In a programme such as NDT1, brought to Sadler’s Wells to open the latest tour, the three pieces are not long, but the intervals are – to replace the sets. And the mood of the work, as so often with these Dutch choreographers, is dense, dark, introspective, gloomy. It’s a paradox in their performances: admire the dancing and the effects, but you may go home depressed.
Jiri Kylian is the principal style-moulder of the present-day NDT, as choreographer and long-time (but not now) director. On this bill, Wings of Wax (1997) is the best show in terms of choreography. Michael Simon’s set is a bare tree hanging inverted over the stage, like a skeletal chandelier orbited by a spotlight. The Icarus reference of the title is not, as far as I could see, pursued. The dancers emerge from a black void for flurries or movement – sometimes a continual momentum, sometimes a contrast between the slow-motion running of the women and the darting interventions of the men, with duets flaring out – all to a musical collage of Biber, Bach, Cage and Glass.

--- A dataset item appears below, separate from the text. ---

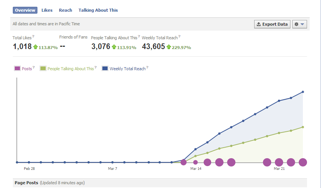Screen dimensions: 321x188
Task: Select the Overview tab
Action: [x=25, y=10]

By contrast, Signing Off (2003), by the joint house choreographers, Paul Lightfoot and Sol Leon, is a big yawn – and not only in its soporific music (again Glass). The theme is parting. A man in a black suit looms, I presume, as a figure of death, claiming the dancers as they are swallowed by panels that go up and down. There are passages of strenuous dance, but nothing as striking as the billowing black curtains that fill the back of the stage and appear to cascade like a vast waterfall. Against them, the dancers process very, very slowly, like lethargic ghosts.
To close, we had Kylian again in a more recent piece, Tar and Feathers (2006). Don’t look to me for an explanation of its title, or to the choreographer, who offers no programme note. A grand piano and an intrepid pianist, Tomoko Mukaiyama, are perched on a platform on stilts, metres above the stage. I was reminded of a sketch by Les Dawson as a concert pianist, whose instrument and stool rose up from the floor at unequal rates. But Kylian has no comic purpose. Another prop, made of bubble wrap, is like a glowing iceberg.
Dirk Haubrich’s music is intermittent phrases of “treated” Mozart, interwoven with violent snarls of a wild beast and snatches of a Samuel Beckett poem, read by Kylian, hoarse and coughing. Set to this dreary melange, we have frantic grapple dance, men slithering like reptiles with a woman riding on their backs, and another woman who stares and rants silently at us. How I yearned for some uplift. NDT, and Kylian, used to do humour. This programme could have done with a dash of Dawson.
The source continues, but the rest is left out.